Rewrite the records below as a JSON list of strings, with one string per line and blank lines omitted.

- DATA SHOWN:
** Begin **

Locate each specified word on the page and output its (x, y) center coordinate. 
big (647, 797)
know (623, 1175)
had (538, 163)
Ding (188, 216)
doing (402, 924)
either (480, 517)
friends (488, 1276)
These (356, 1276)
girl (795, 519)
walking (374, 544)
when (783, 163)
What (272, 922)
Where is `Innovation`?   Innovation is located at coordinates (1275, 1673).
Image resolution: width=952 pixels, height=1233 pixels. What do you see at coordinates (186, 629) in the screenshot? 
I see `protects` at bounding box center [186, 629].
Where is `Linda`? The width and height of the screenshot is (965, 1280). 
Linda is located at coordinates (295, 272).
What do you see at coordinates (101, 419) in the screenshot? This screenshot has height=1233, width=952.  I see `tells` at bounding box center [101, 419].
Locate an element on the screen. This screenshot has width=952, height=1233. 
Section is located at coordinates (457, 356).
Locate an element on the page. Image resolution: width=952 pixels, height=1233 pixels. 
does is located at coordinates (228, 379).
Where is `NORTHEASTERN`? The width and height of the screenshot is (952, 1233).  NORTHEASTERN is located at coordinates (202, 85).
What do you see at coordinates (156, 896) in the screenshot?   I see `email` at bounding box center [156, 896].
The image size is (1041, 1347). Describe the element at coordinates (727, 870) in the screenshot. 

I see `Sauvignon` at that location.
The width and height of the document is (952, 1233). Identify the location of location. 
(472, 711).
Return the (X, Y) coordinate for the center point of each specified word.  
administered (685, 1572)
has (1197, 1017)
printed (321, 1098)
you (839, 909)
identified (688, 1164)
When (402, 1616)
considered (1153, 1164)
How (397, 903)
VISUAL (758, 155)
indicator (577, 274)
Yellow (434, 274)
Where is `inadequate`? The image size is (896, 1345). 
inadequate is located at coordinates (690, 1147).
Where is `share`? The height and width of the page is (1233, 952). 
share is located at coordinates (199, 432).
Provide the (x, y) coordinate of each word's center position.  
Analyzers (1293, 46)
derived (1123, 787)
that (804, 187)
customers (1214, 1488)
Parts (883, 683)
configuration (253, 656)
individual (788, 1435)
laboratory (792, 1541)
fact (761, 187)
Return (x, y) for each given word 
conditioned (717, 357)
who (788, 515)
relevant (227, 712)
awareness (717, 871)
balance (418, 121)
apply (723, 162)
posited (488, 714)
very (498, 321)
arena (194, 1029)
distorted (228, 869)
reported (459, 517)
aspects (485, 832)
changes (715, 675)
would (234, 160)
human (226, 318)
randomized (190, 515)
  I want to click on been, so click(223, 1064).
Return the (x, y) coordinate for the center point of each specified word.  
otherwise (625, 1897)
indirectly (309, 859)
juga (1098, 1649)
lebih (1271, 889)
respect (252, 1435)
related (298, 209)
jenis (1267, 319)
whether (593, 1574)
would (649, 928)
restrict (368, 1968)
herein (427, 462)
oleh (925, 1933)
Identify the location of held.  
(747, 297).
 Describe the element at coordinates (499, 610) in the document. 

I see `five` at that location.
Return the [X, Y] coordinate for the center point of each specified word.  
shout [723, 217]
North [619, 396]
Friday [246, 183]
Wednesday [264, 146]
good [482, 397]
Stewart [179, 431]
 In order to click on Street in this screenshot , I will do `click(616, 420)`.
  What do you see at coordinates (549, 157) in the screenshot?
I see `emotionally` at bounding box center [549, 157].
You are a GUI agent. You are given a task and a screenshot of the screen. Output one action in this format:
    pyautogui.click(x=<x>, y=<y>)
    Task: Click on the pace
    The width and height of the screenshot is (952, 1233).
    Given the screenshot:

** End **

- FINAL RESULT:
[
  "Locate each specified word on the page and output its (x, y) center coordinate. ",
  "big (647, 797)",
  "know (623, 1175)",
  "had (538, 163)",
  "Ding (188, 216)",
  "doing (402, 924)",
  "either (480, 517)",
  "friends (488, 1276)",
  "These (356, 1276)",
  "girl (795, 519)",
  "walking (374, 544)",
  "when (783, 163)",
  "What (272, 922)",
  "Where is `Innovation`?   Innovation is located at coordinates (1275, 1673).",
  "Image resolution: width=952 pixels, height=1233 pixels. What do you see at coordinates (186, 629) in the screenshot? ",
  "I see `protects` at bounding box center [186, 629].",
  "Where is `Linda`? The width and height of the screenshot is (965, 1280). ",
  "Linda is located at coordinates (295, 272).",
  "What do you see at coordinates (101, 419) in the screenshot? This screenshot has height=1233, width=952.  I see `tells` at bounding box center [101, 419].",
  "Locate an element on the screen. This screenshot has width=952, height=1233. ",
  "Section is located at coordinates (457, 356).",
  "Locate an element on the page. Image resolution: width=952 pixels, height=1233 pixels. ",
  "does is located at coordinates (228, 379).",
  "Where is `NORTHEASTERN`? The width and height of the screenshot is (952, 1233).  NORTHEASTERN is located at coordinates (202, 85).",
  "What do you see at coordinates (156, 896) in the screenshot?   I see `email` at bounding box center [156, 896].",
  "The image size is (1041, 1347). Describe the element at coordinates (727, 870) in the screenshot. ",
  "I see `Sauvignon` at that location.",
  "The width and height of the document is (952, 1233). Identify the location of location. ",
  "(472, 711).",
  "Return the (X, Y) coordinate for the center point of each specified word.  ",
  "administered (685, 1572)",
  "has (1197, 1017)",
  "printed (321, 1098)",
  "you (839, 909)",
  "identified (688, 1164)",
  "When (402, 1616)",
  "considered (1153, 1164)",
  "How (397, 903)",
  "VISUAL (758, 155)",
  "indicator (577, 274)",
  "Yellow (434, 274)",
  "Where is `inadequate`? The image size is (896, 1345). ",
  "inadequate is located at coordinates (690, 1147).",
  "Where is `share`? The height and width of the page is (1233, 952). ",
  "share is located at coordinates (199, 432).",
  "Provide the (x, y) coordinate of each word's center position.  ",
  "Analyzers (1293, 46)",
  "derived (1123, 787)",
  "that (804, 187)",
  "customers (1214, 1488)",
  "Parts (883, 683)",
  "configuration (253, 656)",
  "individual (788, 1435)",
  "laboratory (792, 1541)",
  "fact (761, 187)",
  "Return (x, y) for each given word ",
  "conditioned (717, 357)",
  "who (788, 515)",
  "relevant (227, 712)",
  "awareness (717, 871)",
  "balance (418, 121)",
  "apply (723, 162)",
  "posited (488, 714)",
  "very (498, 321)",
  "arena (194, 1029)",
  "distorted (228, 869)",
  "reported (459, 517)",
  "aspects (485, 832)",
  "changes (715, 675)",
  "would (234, 160)",
  "human (226, 318)",
  "randomized (190, 515)",
  "  I want to click on been, so click(223, 1064).",
  "Return the (x, y) coordinate for the center point of each specified word.  ",
  "otherwise (625, 1897)",
  "indirectly (309, 859)",
  "juga (1098, 1649)",
  "lebih (1271, 889)",
  "respect (252, 1435)",
  "related (298, 209)",
  "jenis (1267, 319)",
  "whether (593, 1574)",
  "would (649, 928)",
  "restrict (368, 1968)",
  "herein (427, 462)",
  "oleh (925, 1933)",
  "Identify the location of held.  ",
  "(747, 297).",
  " Describe the element at coordinates (499, 610) in the document. ",
  "I see `five` at that location.",
  "Return the [X, Y] coordinate for the center point of each specified word.  ",
  "shout [723, 217]",
  "North [619, 396]",
  "Friday [246, 183]",
  "Wednesday [264, 146]",
  "good [482, 397]",
  "Stewart [179, 431]",
  " In order to click on Street in this screenshot , I will do `click(616, 420)`.",
  "  What do you see at coordinates (549, 157) in the screenshot?",
  "I see `emotionally` at bounding box center [549, 157].",
  "You are a GUI agent. You are given a task and a screenshot of the screen. Output one action in this format:",
  "    pyautogui.click(x=<x>, y=<y>)",
  "    Task: Click on the pace",
  "    The width and height of the screenshot is (952, 1233).",
  "    Given the screenshot:"
]